Steady-State Properties of Calcium Binding to Parvalbumins from Bullfrog Skeletal Muscle: Effects of Mg2+ pH, Ionic Strength, and Temperature1

Abstract

To improve our understanding of the physiological roles of parvalbumins, PA-1 (pI 4.78) and PA-2 (pI 4.97) parvalbumins were prepared from bullfrog skeletal muscle and their calcium binding properties were examined in a medium of constant ionic strength (I=0.106, pH 6.80, at 20°C) containing various concentrations of Mg²⁺ by using a metallo-indicator, tetramethylmurexide. Apparent binding constants for Ca²⁺ in the presence of Mg²⁺ changed in the manner expected if Ca²⁺ and Mg²⁺ compete for two independent homogeneous binding sites.
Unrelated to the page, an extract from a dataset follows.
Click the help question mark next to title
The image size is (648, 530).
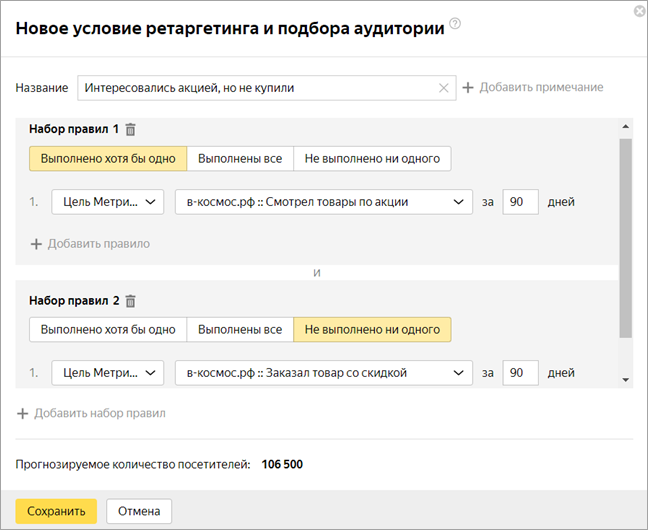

The following values were obtained: for PA-1, K_Ca=1×10⁷ M⁻¹ K_Mg=900M⁻¹; for PA-2, K_Ca=6×10⁸ M⁻¹ K_Mg=830 M⁻¹ (I=0.106, pH 6.80, at 20°C). The apparent binding constants are strongly dependent on temperature: at 10°C for PA-1, K_Ca=2×10⁸ M⁻¹, K_Mg=10⁴ M⁻¹; for PA-2, K_Ca=5×10⁷ M⁻¹, KMg=5×10³ M⁻¹ (I=0.106, pH 6.80). The dependence of the affinities for Ca²⁺ on ionic strength is similar to or less than that of GEDTA (EGTA). The affinities for Ca²⁺ and Mg²⁺ of parvalbumins are unchanged between pH 6.5 and 7.2.